Orbital characteristics
- Epoch 23 July 2010 (JD 2455400.5)
- Aphelion: 479.98 million km (3.2085 AU)
- Perihelion: 391.03 million km (2.6139 AU)
- Semi-major axis: 435.09 million km (2.9112 AU)
- Eccentricity: 0.10213
- Orbital period (sidereal): 1814.3 d (4.97 yr)
- Mean anomaly: 282.54°
- Inclination: 13.703°
- Longitude of ascending node: 66.17°
- Argument of perihelion: 355.03°
- Known satellites: Linus

Physical characteristics
- Dimensions: 235 km × 144 km × 124 km 190 km × 125 km
- Mean diameter: 150±5 km;
- Flattening: 0.41
- Mass: (7.7±0.4)×10^{18} kg (8.16±0.26)×10^{18} kg 7.36×10^{18} kg (6.30±0.50)×10^{18} kg
- Mean density: 4.36±0.50 g/cm^{3};
- Synodic rotation period: 0.17285 days (4.1483 h)
- Geometric albedo: 0.198 0.17 0.166 ± 0.005
- Spectral type: M (Tholen); X (SMASS); X (Bus-DeMeo);
- Absolute magnitude (H): 6.81

= 22 Kalliope =

Main-belt asteroid

22 Kalliope (/kəˈlaɪ.əpi/; kə-LY-ə-pee) is a large M-type asteroid from the asteroid belt discovered by J. R. Hind on 16 November 1852. It is named after Calliope, the Greek Muse of epic poetry. It is orbited by a small moon named Linus.

==Characteristics==
Kalliope is somewhat elongated, approximately 166 km in diameter, and slightly asymmetric, as evidenced by resolved images taken with the VLT at the European Southern Observatory. This new diameter, which was measured by observing mutual eclipses of Kalliope and Linus, is 8% smaller than that calculated from IRAS observations.

◆ Extracted entries:
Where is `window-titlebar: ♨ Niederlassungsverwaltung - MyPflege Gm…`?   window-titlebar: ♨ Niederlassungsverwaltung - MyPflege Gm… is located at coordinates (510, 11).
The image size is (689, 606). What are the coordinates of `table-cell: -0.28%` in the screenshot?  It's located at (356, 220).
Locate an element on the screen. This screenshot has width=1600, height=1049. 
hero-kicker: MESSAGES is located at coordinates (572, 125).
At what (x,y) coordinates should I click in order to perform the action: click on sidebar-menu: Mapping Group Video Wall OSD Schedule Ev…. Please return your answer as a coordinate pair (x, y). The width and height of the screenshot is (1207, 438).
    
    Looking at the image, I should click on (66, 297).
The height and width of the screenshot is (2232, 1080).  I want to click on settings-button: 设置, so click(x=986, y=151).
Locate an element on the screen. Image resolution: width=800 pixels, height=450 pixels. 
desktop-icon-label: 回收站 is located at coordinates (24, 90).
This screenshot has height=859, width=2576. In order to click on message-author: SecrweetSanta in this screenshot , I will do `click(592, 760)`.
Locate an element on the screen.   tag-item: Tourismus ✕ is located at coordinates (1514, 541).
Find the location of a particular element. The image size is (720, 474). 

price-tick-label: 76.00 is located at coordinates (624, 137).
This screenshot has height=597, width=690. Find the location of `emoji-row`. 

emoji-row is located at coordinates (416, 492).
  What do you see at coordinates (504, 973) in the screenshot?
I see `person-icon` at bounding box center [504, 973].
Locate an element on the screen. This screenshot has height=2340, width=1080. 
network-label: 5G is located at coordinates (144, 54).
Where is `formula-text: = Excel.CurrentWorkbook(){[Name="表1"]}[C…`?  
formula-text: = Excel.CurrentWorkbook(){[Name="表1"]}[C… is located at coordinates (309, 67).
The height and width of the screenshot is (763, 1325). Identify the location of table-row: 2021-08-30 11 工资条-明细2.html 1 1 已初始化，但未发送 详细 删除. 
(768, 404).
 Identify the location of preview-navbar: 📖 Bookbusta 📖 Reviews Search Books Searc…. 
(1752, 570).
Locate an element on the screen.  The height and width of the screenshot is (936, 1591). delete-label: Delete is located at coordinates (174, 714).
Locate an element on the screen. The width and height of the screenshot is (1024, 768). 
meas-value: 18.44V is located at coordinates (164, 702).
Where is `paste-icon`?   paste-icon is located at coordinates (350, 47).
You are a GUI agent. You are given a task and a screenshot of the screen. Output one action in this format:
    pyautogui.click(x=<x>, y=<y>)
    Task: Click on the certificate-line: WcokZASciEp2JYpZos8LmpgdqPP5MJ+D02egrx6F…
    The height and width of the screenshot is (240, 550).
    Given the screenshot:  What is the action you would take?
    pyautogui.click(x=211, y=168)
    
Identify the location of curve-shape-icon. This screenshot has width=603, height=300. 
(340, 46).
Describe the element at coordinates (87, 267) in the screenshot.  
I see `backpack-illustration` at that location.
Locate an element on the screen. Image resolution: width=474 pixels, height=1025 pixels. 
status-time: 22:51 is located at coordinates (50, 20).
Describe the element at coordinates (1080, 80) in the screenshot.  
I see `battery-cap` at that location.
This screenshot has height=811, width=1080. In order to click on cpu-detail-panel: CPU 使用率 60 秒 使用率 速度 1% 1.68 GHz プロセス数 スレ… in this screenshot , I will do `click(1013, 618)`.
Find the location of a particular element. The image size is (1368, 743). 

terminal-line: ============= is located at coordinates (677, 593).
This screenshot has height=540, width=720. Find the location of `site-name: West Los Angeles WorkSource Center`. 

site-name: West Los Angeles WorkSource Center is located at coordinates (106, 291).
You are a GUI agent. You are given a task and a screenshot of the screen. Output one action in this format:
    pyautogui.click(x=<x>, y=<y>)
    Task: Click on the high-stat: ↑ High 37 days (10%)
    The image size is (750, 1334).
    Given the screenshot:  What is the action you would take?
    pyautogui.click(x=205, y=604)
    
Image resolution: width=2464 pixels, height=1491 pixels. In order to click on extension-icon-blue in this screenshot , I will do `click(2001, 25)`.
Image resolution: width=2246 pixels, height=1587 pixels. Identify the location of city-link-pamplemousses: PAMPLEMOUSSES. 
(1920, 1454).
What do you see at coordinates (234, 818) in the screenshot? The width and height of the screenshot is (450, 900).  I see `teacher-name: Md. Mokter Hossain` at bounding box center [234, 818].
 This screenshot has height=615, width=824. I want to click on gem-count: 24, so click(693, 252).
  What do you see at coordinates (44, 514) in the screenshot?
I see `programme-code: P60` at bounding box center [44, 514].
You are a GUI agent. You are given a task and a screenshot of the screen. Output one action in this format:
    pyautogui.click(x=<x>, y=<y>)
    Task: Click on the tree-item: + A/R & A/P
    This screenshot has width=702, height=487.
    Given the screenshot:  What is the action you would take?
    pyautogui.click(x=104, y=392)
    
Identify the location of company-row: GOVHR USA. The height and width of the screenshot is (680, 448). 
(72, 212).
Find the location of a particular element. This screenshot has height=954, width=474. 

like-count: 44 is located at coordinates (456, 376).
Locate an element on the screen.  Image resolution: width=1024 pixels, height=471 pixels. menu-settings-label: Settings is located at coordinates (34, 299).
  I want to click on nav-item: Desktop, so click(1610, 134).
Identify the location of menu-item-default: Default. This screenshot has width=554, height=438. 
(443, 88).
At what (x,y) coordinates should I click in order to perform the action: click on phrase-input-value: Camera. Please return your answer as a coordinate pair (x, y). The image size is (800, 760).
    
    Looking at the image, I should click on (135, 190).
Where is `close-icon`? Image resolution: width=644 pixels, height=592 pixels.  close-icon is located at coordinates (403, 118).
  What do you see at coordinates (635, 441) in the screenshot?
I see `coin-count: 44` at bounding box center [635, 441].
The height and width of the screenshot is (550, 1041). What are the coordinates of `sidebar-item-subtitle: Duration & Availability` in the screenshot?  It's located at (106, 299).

◆ Questions to answer:
1 > Using the 22 Kalliope text, answer each of the following:
(a) Who discovered Kalliope, and on what date?
(b) What is the synodic rotation period in hours?
(c) Which Muse is Kalliope named after?
2 > Copy the 22 Kalliope text from "- Geometric albedo: 0.198" up to and including "moon named Linus.".

◆ Per-task outputs:
1 >
(a) J. R. Hind, on 16 November 1852
(b) 4.1483 h
(c) Calliope, the Greek Muse of epic poetry

2 >
- Geometric albedo: 0.198 0.17 0.166 ± 0.005
- Spectral type: M (Tholen); X (SMASS); X (Bus-DeMeo);
- Absolute magnitude (H): 6.81

= 22 Kalliope =

Main-belt asteroid

22 Kalliope (/kəˈlaɪ.əpi/; kə-LY-ə-pee) is a large M-type asteroid from the asteroid belt discovered by J. R. Hind on 16 November 1852. It is named after Calliope, the Greek Muse of epic poetry. It is orbited by a small moon named Linus.